A RandomForestRegressor model was trained on the training data using 100 estimators. The model was then used to make predictions on the test data, and its performance was evaluated using metrics such as the Root Mean Squared Error (RMSE), Mean Absolute Error (MAE), and R-squared (R2). The RMSE value of 1546 indicates that the model's predictions were, on average, about $1546 away from the actual values. The R2 score of 0.97 implies that 97% of the variation in the target variable could be explained by the features, demonstrating good model performance.

Furthermore, to test the stability of the model's performance, a seed variation analysis was conducted. The random seed for data splitting was varied, and the changes in the model's performance metrics were observed and plotted. This analysis showed the model's robustness to different training and test set configurations.

Additionally, feature importances from the RandomForestRegressor model were analysed to gain deeper insights into the factors influencing salary predictions. This analysis offered valuable information to job seekers and recruiters, highlighting which job-related features had the most significant impact on salary outcomes for data science roles. Moreover, exploring other machine learning algorithms or fine-tuning model parameters might present opportunities for further enhancing the predictive performance of the salary prediction model.

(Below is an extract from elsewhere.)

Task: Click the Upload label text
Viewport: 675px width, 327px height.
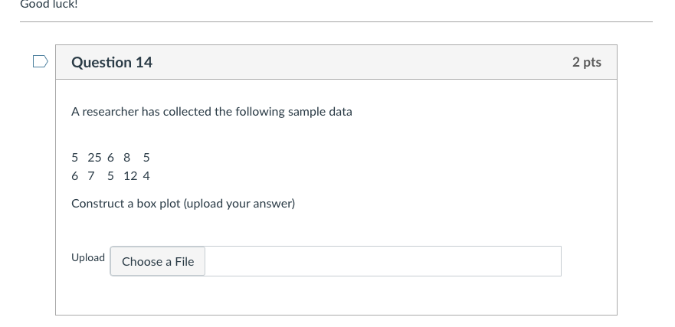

Examining the feature importances in the RandomForestRegressor could provide additional insights. This can shed light on which features are most influential in predicting salary, potentially informing job seekers or recruiters about the most significant factors affecting salary in data science roles. The feature importances can be accessed through the feature_importances_ attribute of the trained model. Further tuning of the model parameters or trying other machine learning algorithms could also potentially improve the model's performance.